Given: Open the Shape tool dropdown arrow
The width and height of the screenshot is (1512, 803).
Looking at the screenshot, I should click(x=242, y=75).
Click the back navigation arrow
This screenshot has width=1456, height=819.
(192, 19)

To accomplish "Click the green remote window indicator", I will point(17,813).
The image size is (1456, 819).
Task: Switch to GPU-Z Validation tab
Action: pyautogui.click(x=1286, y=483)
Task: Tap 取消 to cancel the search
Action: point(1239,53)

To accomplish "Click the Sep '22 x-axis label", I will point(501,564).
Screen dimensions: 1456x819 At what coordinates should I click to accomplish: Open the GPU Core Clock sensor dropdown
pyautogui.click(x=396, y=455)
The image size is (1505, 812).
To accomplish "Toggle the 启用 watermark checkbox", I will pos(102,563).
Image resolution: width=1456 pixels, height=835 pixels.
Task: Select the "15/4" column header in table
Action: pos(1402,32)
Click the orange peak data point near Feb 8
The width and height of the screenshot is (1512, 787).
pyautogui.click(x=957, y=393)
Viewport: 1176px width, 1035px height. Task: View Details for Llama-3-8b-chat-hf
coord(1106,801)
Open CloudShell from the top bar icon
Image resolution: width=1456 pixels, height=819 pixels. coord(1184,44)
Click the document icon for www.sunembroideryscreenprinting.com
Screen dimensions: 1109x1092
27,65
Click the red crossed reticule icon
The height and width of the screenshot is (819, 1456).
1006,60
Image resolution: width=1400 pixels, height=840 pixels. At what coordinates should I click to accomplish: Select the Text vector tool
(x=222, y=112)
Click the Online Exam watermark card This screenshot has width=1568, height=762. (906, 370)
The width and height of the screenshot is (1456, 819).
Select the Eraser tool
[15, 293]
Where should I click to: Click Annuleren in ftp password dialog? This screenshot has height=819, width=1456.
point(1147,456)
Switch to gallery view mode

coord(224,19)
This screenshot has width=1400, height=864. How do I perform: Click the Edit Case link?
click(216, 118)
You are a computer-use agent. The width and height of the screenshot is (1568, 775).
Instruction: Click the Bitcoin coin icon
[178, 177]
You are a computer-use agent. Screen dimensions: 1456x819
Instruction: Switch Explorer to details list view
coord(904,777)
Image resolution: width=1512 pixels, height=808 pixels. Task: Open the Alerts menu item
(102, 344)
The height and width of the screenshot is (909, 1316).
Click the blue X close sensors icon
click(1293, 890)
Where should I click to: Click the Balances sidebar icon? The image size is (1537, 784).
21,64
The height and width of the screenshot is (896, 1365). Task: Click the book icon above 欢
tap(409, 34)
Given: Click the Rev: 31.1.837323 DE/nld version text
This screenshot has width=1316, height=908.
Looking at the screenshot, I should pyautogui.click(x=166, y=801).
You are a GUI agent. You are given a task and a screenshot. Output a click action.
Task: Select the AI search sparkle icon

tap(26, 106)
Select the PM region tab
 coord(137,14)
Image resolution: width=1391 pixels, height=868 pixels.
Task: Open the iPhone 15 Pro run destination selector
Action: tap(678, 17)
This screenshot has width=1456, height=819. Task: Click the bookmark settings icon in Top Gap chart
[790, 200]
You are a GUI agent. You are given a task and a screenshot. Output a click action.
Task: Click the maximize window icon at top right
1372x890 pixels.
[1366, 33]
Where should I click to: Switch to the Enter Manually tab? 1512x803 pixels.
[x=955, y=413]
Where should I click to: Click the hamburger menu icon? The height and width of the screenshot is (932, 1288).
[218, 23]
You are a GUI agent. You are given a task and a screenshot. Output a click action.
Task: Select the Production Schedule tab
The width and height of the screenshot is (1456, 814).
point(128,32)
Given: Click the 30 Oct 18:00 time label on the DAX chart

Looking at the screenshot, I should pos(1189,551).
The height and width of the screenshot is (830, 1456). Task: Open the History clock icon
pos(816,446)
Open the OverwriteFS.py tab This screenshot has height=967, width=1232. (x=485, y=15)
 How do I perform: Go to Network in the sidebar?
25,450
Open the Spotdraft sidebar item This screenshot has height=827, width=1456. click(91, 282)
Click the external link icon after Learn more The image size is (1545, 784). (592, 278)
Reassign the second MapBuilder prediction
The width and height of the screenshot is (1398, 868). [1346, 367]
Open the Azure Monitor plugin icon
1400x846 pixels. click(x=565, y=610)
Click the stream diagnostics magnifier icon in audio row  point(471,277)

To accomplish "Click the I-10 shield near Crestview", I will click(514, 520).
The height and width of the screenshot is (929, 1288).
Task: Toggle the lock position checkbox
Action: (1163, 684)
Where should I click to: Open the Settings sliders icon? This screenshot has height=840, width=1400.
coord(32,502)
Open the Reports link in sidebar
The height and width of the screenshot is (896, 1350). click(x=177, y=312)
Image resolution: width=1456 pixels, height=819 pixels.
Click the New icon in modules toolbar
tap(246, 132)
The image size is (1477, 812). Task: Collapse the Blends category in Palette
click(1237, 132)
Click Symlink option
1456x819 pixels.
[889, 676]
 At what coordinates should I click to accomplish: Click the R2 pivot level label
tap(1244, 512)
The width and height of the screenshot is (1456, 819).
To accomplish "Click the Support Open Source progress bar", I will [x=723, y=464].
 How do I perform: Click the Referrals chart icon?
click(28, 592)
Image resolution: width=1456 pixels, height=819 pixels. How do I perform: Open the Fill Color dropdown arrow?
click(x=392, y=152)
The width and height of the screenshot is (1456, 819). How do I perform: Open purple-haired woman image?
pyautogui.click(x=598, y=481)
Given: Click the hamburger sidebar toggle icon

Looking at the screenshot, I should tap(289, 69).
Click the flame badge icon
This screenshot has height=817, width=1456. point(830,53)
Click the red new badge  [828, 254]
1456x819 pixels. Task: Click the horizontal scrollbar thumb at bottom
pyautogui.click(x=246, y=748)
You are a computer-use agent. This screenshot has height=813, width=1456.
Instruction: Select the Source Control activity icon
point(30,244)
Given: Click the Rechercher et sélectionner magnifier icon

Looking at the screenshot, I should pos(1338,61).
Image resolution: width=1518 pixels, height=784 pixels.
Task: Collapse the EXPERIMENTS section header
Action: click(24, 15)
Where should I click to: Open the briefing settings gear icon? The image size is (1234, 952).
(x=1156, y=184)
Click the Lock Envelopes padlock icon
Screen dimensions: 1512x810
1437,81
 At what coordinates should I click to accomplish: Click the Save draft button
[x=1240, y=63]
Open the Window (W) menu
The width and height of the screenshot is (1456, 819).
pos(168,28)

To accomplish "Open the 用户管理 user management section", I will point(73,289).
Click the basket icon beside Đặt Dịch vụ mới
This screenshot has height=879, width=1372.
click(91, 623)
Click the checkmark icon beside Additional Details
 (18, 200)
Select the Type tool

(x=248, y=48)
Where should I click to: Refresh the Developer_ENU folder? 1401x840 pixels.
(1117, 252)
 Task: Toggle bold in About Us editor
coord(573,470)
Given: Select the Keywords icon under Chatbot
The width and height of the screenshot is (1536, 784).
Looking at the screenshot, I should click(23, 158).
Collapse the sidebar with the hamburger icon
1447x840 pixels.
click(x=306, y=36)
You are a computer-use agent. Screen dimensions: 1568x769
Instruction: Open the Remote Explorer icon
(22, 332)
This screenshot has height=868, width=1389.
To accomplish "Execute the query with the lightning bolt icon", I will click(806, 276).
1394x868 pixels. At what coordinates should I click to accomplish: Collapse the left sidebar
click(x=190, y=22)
________________
→ TASK REQUIREMENTS
The result should be every line that contains "agent", copied from the entries.

→ WRITTEN SOLUTION
You are a computer-use agent. The width and height of the screenshot is (1568, 775).
You are a computer-use agent. Screen dimensions: 1456x819
You are a GUI agent. You are given a task and a screenshot. Output a click action.
You are a GUI agent. You are given a task and a screenshot. Output a click action.
You are a GUI agent. You are given a task and a screenshot. Output a click action.
You are a computer-use agent. This screenshot has height=813, width=1456.
You are a computer-use agent. Screen dimensions: 1568x769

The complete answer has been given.